As he stood making his reconnaissance he was aware of the dull mutters of men being eaten by insects, and the sudden flutter of a giant fruit-bat made him jerk involuntarily. For a moment the boat rocked and Drinkwater expected a shout and the roar of a cannon to signal they had been seen, but nothing happened. He raked the parapet with his telescope and then stopped, feeling his heart leap with shock.
A yellow-robed figure stood against the sky staring through a glass directly at him. They were observed!
For a moment he seemed paralysed, the realisation that the man was Morris slowly dawning on him. As he lowered his glass Drinkwater saw Morris turn and move an arm, giving an obvious signal.

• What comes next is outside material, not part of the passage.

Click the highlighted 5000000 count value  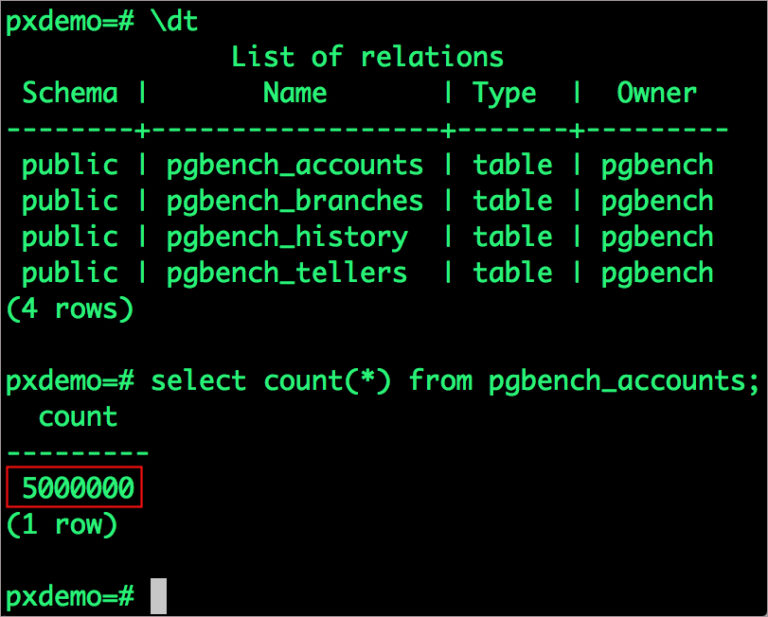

Drinkwater's guts contracted, expecting the well-aimed shot to smash the boat and end his life in a sudden bone-crushing impact. But instead there came a scream, a scream of such intense agony that it made their flesh creep and their very blood run cold.
PART THREE
A Private Revenge
'A man does not have himself killed for a few halfpence a day ... you must speak to the soul in order to electrify the man ...'
CHAPTER 19
The Tripod
It seemed to Quilhampton an act of lese-majeste to be thus conferring in Drinkwater's cabin. Behind him, in silent witness, the portraits of Elizabeth and her children seemed pathetic effects. He was too stunned, too mystified to pay much attention to what Fraser and Mount were saying and he stood obedient to whatever decision they made as, with Dutfield, they bent over the chart laid on the table and the scrap of paper the midshipman had brought back. The group monopolised the candles, leaving Quilhampton and a disconsolate Frey in umbral shadow.